Many have called the Skylight Inn North Carolina's barbecue capital, and the faux dome on the roof seems to confirm the claim. The dome might as well be a steeple in this state, where Barbecue Presbyterian Church rises beside Barbecue Creek in Harnett County. North Carolinians revere this cuisine and routinely make pilgrimages to shrines such as Wilber's Barbecue in Goldsboro, King's Bar-B-Que in Kinston, Stamey's Barbecue in Greensboro, Bill Spoon's Barbecue in Charlotte, Alston Bridges Bar-B-Q in Shelby, and some 20 other 'cue cathedrals in Lexington. Barbecue is as much a source of city pride in Lexington as furniture.
The late C. Warner Stamey is credited with popularizing "Lexington-style" barbecue and mentoring young cooks who later opened their own places. They colored their tangy vinegar sauce (which they called "dip") with ketchup, and began mixing it into coarsely chopped meat and slaw.

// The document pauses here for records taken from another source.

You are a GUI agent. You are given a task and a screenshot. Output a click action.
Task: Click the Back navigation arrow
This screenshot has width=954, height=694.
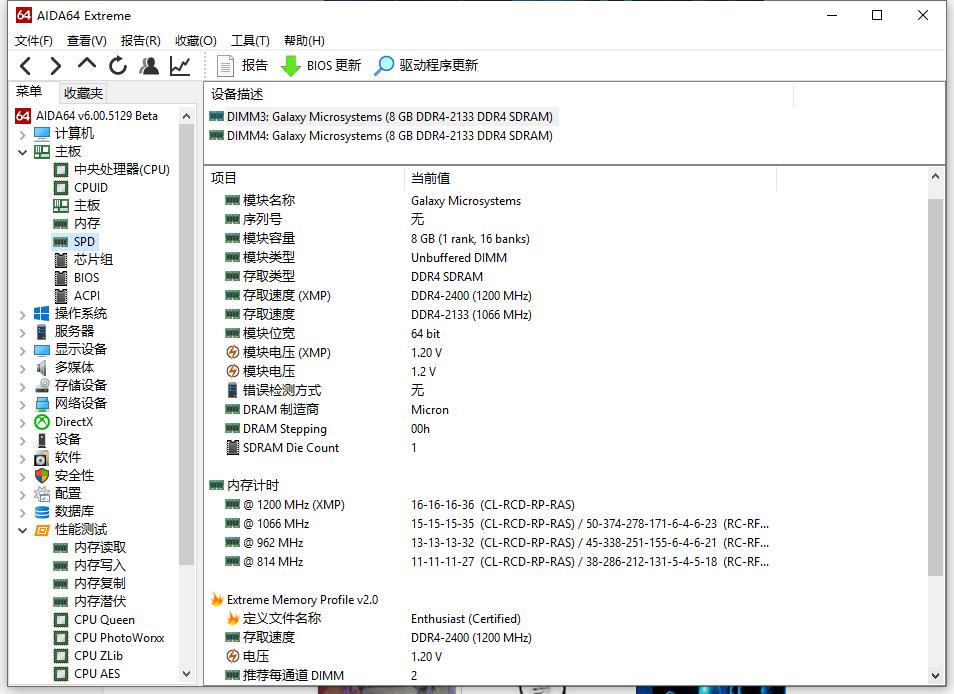click(26, 66)

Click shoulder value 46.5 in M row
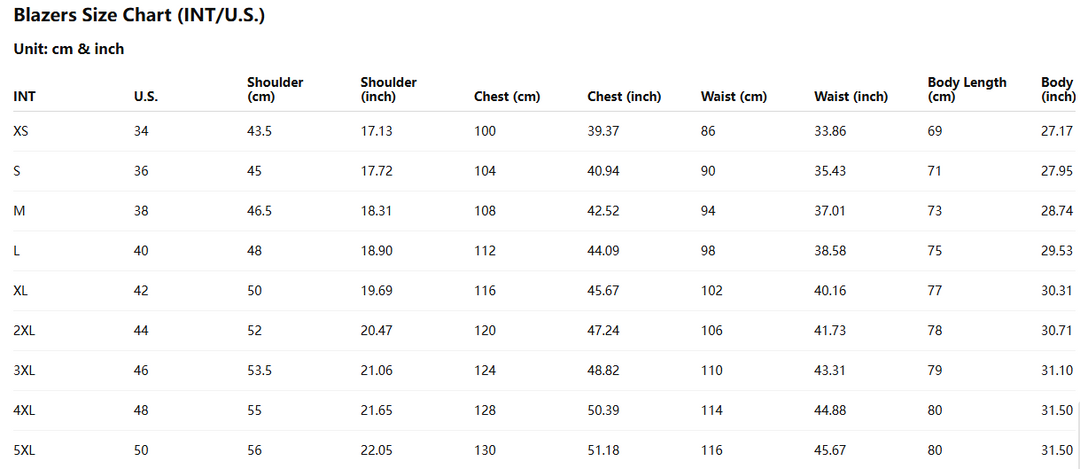(260, 211)
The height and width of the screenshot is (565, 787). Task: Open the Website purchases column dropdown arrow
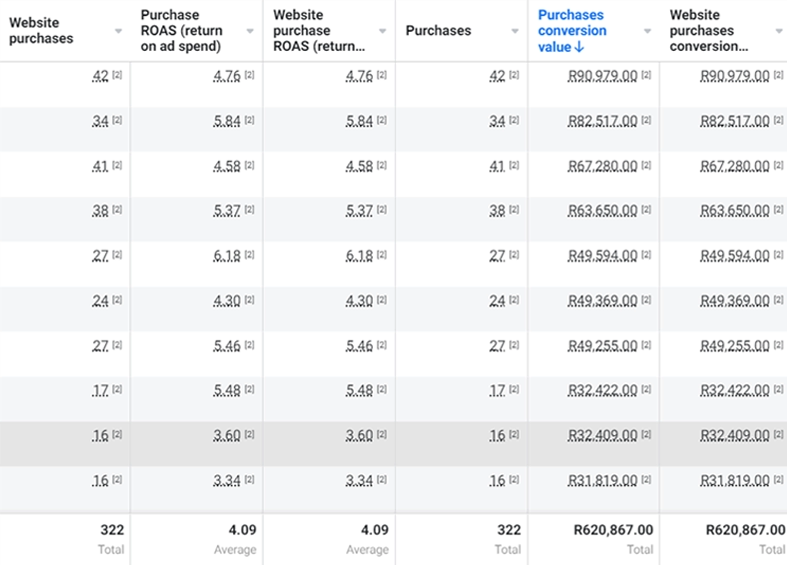click(x=119, y=31)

Among other places, we sampled Barbecue Center, Speedy's Barbecue, Lexington Barbecue, Stamey's BBQ (no connection to the Greensboro restaurant), and Jimmy's Barbecue, where customers love both the food and the Harvey family who serves it. Working each day with Jimmy Harvey are his wife, Betty, daughters Karin and Kirksey, sons Terry and Kemp, and his grandchildren.
"People like to see Dad standing in the door," Terry remarks. Perhaps they feel reassured watching Jimmy teaching the hand-me-down gospel of Lexington-style barbecue to the next generation.
Southerners always have whispered treasured family barbecue secrets from one generation to the next. In Beaufort, South Carolina, at 5 p.m. on a July Saturday as hot and sticky as sauce itself, we watch an intergenerational, dawn-to-dusk ritual. With sweat soaking their shirts, Jim Gibson; his son, Josh; and their friend Ray Williams chop pork on a plywood board laid over two sawhorses in their backyard. Nearby stands a pit they built of 40 cinder blocks, with a grill near the top. Since 6 a.m., two sides of hogs have been cooking 3 feet above coals.
This is a "pig-picking" in which good barbecue is created through heavy lifting, perspiration, a little beer, and a lot of male bonding, Jim says. Then to accent the warm meat, he pours a concoction of tomato juice, Worcestershire sauce, vinegar, and red and black pepper over the coarsely chopped pork.